Wednesday, April 27, 2016

Little People, little problems

Monday was a rough day at our house.  I had two tween girls who were recovering from a band trip where they didn't get enough sleep.  Need I say more?  The afternoon was full of frustration and tears.  I finally sent everyone to bed early and sat down on the couch feeling discouraged about my parenting skills.  Or, I should say the lack thereof.  As my kids get older I feel more and more clueless about what I am doing.  I am just guessing and then second guessing and sometimes third guessing (yes, it's a thing).

As I sat on the couch, Taylor emerged from the stairs in her floral nightgown.  She was frowning and proceeding to explain that she couldn't stop thinking scary thoughts.  I immediately let out a sigh of relief combined with a jump for joy.  Bad dream and scary thought?  I knew how to fix that.  She snuggled up next to me and I gave her some advice.  Then, I told her that singing a primary song helps a lot.  We sang three.  A few minutes later I sent her to bed smiling where she promptly fell asleep. My mood had changed too.  I felt like a competent and useful mother.

I am so grateful for five year olds and their simple problems.  Life with little ones definitely has it challenges, but it also has so many blessings.  With little kids, I could meet all their basic needs everyday.  A small misbehavior could be cured by a time out or a nap.  There were lots of hugs and "I love yous" daily.  There was so much more confidence in my mothering abilities.  Most days I felt tired, but successful.

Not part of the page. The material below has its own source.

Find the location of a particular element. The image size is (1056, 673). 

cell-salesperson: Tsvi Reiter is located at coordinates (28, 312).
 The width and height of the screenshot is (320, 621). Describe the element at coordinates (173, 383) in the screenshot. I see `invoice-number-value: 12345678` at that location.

My older kirs are so much fun too!  I can see the freedom and joy that I can feel with older kids.  I get a glimpse of that between the drama.  But, on Monday, I was especially grateful for my sweet five year old and her simple problems.  Heavenly Father sent her down the stairs to teach me and help me. 

1 comment:

Jamie Hatch said...

Amen! Give me twenty little people problems any old day before I'll take on a teenage problem. They have literally started breaking my heart, in ways I can't always fix. I'd rather be up all night with a colically baby, than up all night worried sick about the choices of a teenager. If I survive these teenage mothering years, if nothing else, they will take me closer to my Father in Heaven.